The first is a pop-up front-facing camera.
Although this camera itself is slightly-worse in quality than the front-facing camera on the original Reno Z, it allows the sequel to achieve a fully-squared notchless display. I’m the kind of person who doesn’t take a huge amount of selfies, so this was a trade-off I was happy to make.
I’m less thrilled by the delay that you get when using the Face Unlock on the Reno2 Z - since the camera has to physical rise into place before it can scan your face - but it’s not a dealbreaker.

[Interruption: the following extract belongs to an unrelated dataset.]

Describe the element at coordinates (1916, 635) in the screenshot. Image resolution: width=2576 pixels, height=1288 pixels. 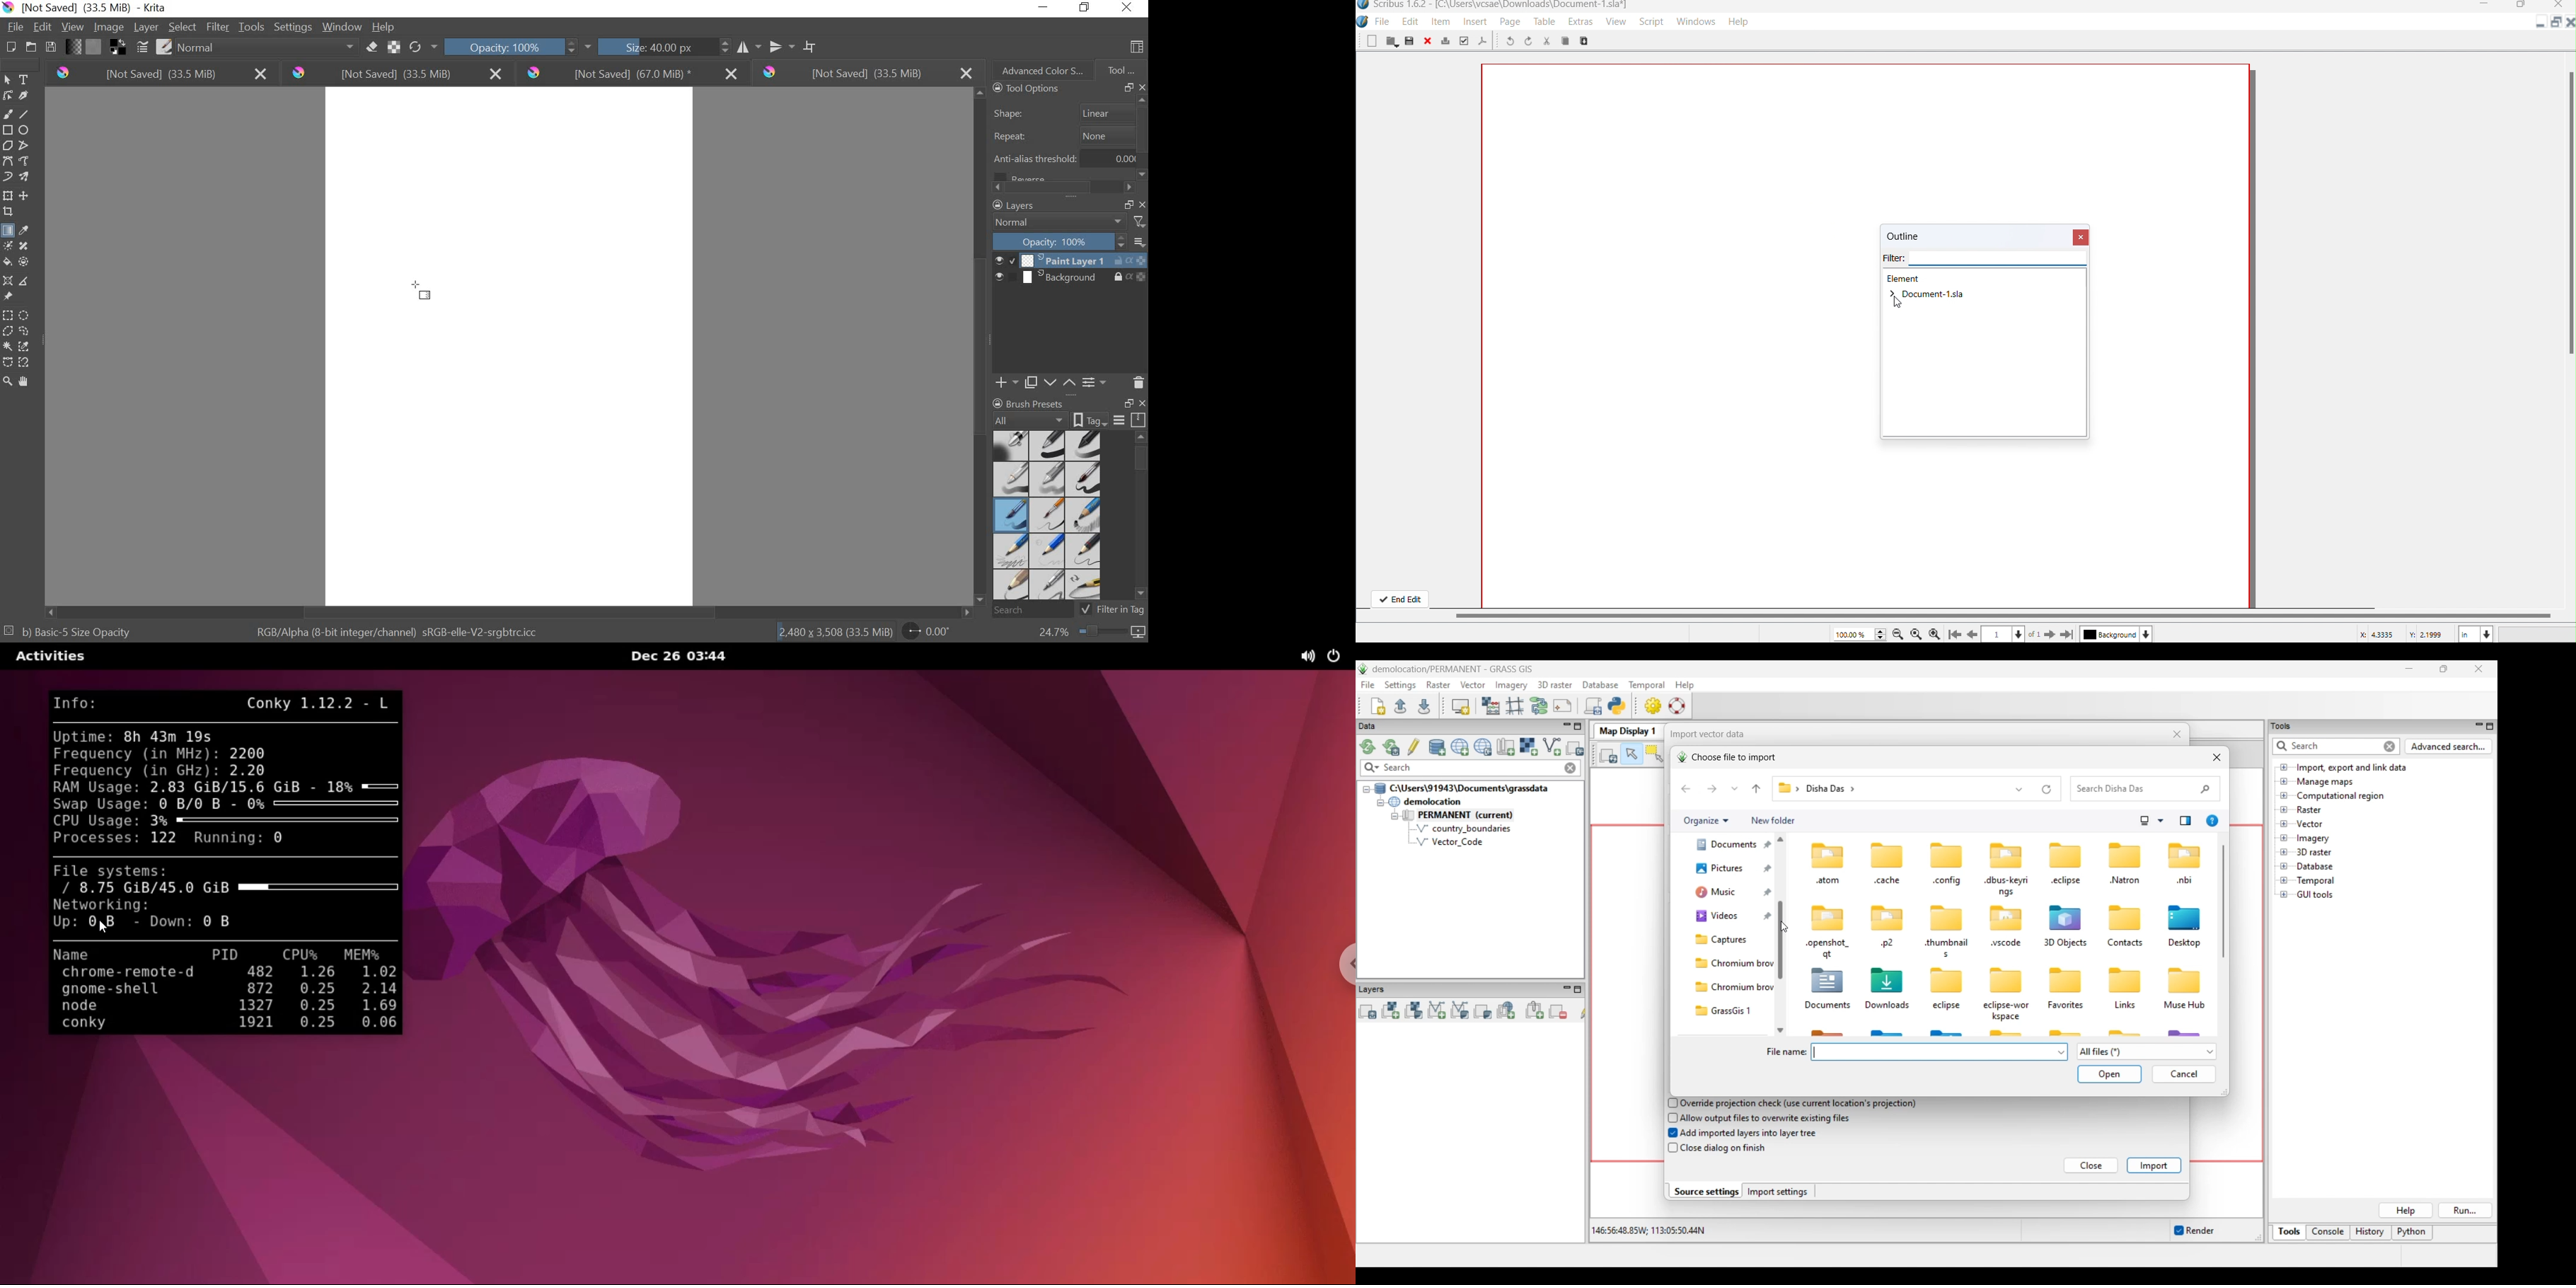
I see `zoom reset` at that location.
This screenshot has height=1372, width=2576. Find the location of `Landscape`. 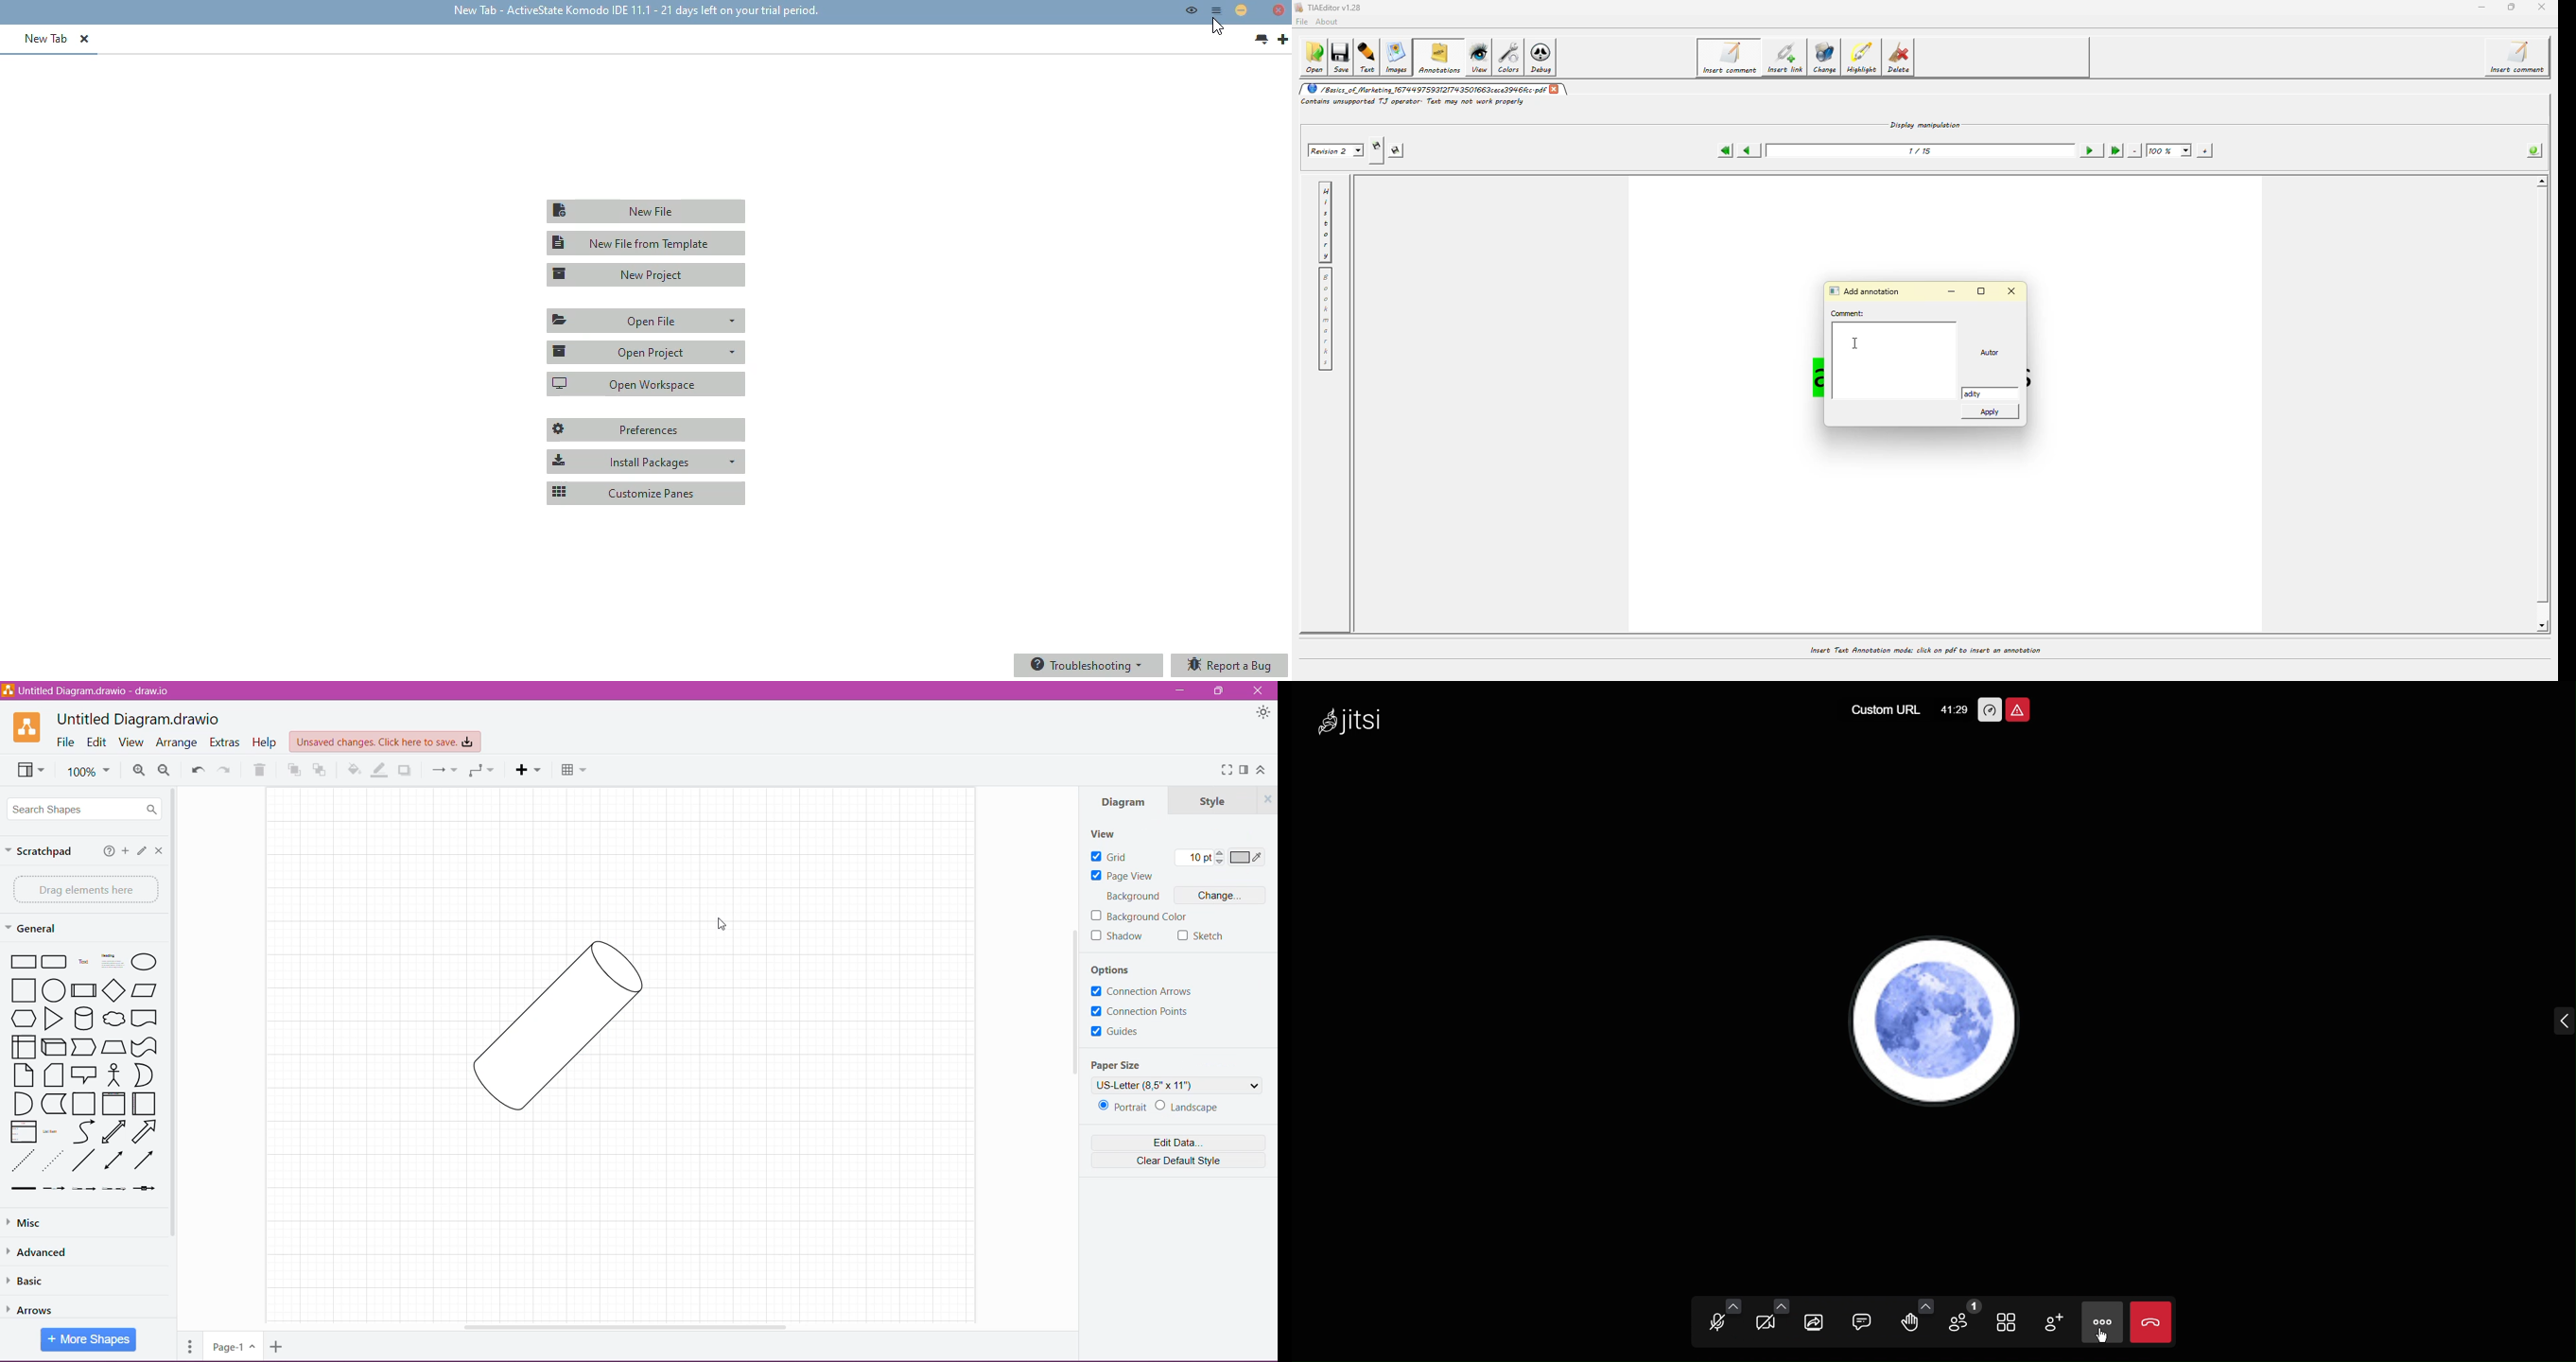

Landscape is located at coordinates (1195, 1109).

Other notable upgrade can be found on the back of the Reno 2. Where the original Reno had a pretty modest two-lens setup, the Reno 2Z goes all out with four camera lenses. There’s a 48-megapixel (f/1.7) -primary sensor, an 8-megapixel (f/2.2) ultrawide lens, 2-megapixel (f/2.4) black and white lens and 2-megapixel (f/2.4) depth sensor.
As with the original Reno Z, you don’t get the excessive zoom found in the flagship Reno but you do get plenty of other perks besides.
In action, the Reno2 Z’s camera app is mostly fast and responsive. It features all the usual modes you’d expect like a dedicated night and macro mode - plus some stuff you might not expect like a native video editor. It’s nice to see the latter become more standard.
Less positively, I frequently found the the Reno2 Z’s autofocus was a bit iffy but otherwise effective at delivering me the shots I needed. There’s also a slight fuzziness to a lot of the photos I ended up with. The edges of objects are winged with imperfections and the colors can sometimes come across as a little muted.
If you’re a power-user when it comes to video capture or someone looking to fill out their Instagram grid with envy-inducing snaps, the Reno2 Z gets most of the way there but can’t quite hang with the big guns of the category.
I wouldn’t go around showing the photos I took with this camera off in the same way that I would the Google Pixel, Mate 30 Pro or iPhone 11 Pro but, if the question is does the Reno2 Z’s camera feel like a compromise, then the answer is no. It feels like a noticeable step above most of the other mid-tier shooters out there but can’t quite cut it as a flagship.